Models for Linear Regression

  • We use linear regression for linear parameter models: \(\hat{y}\) is directly proportional to each unknown model coefficient
      • \(\hat{y}=\sum_{k} \beta_{k} f_{k}(x)\) for bivariate data (双变量数据)
      • Example: \(\hat{y}=\beta_{0}+\beta_{1} x+\beta_{2} x^{2}+\beta_{3} \ln (x)\)
  • Multivariate data: two or more explanatory variables (we’ll call them \(x_{1}, x_{2}\), etc.)

Nonlinear Regression

  • We call our regression nonlinear if it is nonlinear in the coefficients
      • Linear regression: \(\hat{y}=\beta_{0}+\beta_{1} \ln (x)+\beta_{2} x^{3}\)
      • Nonlinear regression: \(\hat{y}=\beta_{0} e^{\beta_{1} x}\)
      • (非)线性回归,其实就是说应变量能不能表示为多个待定系数的线性组合,其中每一个待定系数都和一个含有自变量\(x \)的表达式相乘。比如函数\(f(x, \boldsymbol{\beta})=\displaystyle\frac{\beta_{1} x}{\beta_{2}+x}\)是非线性的,因为它不能表示为两个\(\beta\)的线性组合。非线性函数的其他示例包括指数函数 , 对数函数 , 三角函数 , 幂函数 , 高斯函数和洛伦兹曲线 。 某些函数(如指数函数或对数函数)可以进行转换,以使它们是线性的。 如此转换,可以执行标准线性回归,但必须谨慎应用。
  • Linear regression is relatively easy
    — Numerically stable with unique solution given a reasonable definition of “best” fit
  • Nonlinear regression is relatively hard



Regression Review


  • Experiment — explanatory variables are manipulated (controlled), all other inputs are held constant, and the response variable is measured
  • Model — a mathematical function that approximates the data and is useful for making predictions
  • Regression — a method of finding the best fit of a model to a given set of data through the adjustment of model parameters (coefficients)
    — What do we mean by “best fit”?
  • Residual: \(\varepsilon_{i}=y_{i}-f\left(\boldsymbol{x}_{\boldsymbol{i}}, \boldsymbol{\beta}\right), e_{i}=y_{i}-f\left(\boldsymbol{x}_{\boldsymbol{i}}, \boldsymbol{b}\right)\)
    residual可能是error in the mdel and/or model;这里的\(\boldsymbol{\beta}\)是model理论上参数,我们无法知道,但是可以用\(\boldsymbol{b}\)去估计。
  • A “good” model has small residuals
      • Small mean, \(|\bar{\varepsilon}|\)
      • Small variance (方差), \(\sigma_{\varepsilon}^{2}\)
  • Much of our model and regression checking will involve studying and plotting residuals
    — Plot \(e_{i} v s . \hat{y}_{i}\) (works for multiple regression)

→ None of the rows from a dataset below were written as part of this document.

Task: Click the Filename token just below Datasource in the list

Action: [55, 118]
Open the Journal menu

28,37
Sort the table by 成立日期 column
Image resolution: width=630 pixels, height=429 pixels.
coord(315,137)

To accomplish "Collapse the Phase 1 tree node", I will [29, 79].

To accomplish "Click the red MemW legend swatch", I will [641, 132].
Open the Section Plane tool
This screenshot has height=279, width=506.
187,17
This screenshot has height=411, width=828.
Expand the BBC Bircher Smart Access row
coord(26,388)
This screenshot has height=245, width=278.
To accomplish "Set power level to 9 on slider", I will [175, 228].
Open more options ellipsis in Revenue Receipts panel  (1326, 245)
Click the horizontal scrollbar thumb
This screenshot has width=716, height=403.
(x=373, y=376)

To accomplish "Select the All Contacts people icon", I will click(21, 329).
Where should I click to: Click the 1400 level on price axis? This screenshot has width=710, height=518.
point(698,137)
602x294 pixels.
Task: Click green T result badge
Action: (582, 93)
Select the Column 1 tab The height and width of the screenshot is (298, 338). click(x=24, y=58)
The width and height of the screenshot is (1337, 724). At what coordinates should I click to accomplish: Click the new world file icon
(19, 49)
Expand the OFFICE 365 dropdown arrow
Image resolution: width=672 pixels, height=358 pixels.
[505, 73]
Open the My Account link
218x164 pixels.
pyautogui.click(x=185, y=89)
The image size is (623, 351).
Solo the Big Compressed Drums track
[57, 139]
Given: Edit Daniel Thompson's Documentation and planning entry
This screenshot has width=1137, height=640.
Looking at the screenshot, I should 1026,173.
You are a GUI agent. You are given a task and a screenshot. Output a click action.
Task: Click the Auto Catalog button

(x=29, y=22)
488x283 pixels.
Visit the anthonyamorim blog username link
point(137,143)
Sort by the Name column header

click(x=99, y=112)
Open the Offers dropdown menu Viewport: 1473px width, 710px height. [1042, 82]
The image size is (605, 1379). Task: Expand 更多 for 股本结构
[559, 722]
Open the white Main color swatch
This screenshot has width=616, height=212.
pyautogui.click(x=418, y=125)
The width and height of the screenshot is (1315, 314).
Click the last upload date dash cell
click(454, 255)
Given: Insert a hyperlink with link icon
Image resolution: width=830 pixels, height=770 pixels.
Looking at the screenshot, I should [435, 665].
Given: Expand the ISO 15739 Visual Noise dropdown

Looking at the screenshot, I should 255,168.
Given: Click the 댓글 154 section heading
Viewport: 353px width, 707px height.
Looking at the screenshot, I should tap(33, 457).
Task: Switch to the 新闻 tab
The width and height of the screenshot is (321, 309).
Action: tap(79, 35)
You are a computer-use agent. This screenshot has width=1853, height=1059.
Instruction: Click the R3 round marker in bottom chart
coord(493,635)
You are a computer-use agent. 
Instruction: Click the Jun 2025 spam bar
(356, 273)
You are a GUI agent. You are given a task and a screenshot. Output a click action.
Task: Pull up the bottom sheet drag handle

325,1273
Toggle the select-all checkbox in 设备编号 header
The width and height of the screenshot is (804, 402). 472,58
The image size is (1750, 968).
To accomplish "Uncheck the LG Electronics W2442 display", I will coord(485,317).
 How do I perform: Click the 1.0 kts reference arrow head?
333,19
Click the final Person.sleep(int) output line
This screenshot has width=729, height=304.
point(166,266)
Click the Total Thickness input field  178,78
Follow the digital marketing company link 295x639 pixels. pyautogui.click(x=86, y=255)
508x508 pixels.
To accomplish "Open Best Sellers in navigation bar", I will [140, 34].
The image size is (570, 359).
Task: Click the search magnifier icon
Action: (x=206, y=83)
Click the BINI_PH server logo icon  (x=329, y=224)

What Do We Mean by “Best Fit”?

  • First, assume \(\varepsilon\) is a random variable that does not depend on \(x\)
      • There are no systematic errors
      • The model is perfect
  • Desired properties of a “best fit” estimator
      • Unbiased, \(\sum \varepsilon_{i}=\sum e_{i}=0\left(\right.\) and \(\left.E\left[b_{k}\right]=\beta_{k}\right)\)(其实就是实验次数无穷大时的收敛值)
      • Efficient, minimum variance \(\sigma_{e}^{2}\left(\right.\) and \(\left.\operatorname{var}\left(b_{k}\right)\right)\)
      • Maximum likelihood (for an assumed pdf of \(\varepsilon\) )
      • Robust (to be discussed later)
        鲁棒性,if I have a or a few bad data point(s), how much does it screw up answer。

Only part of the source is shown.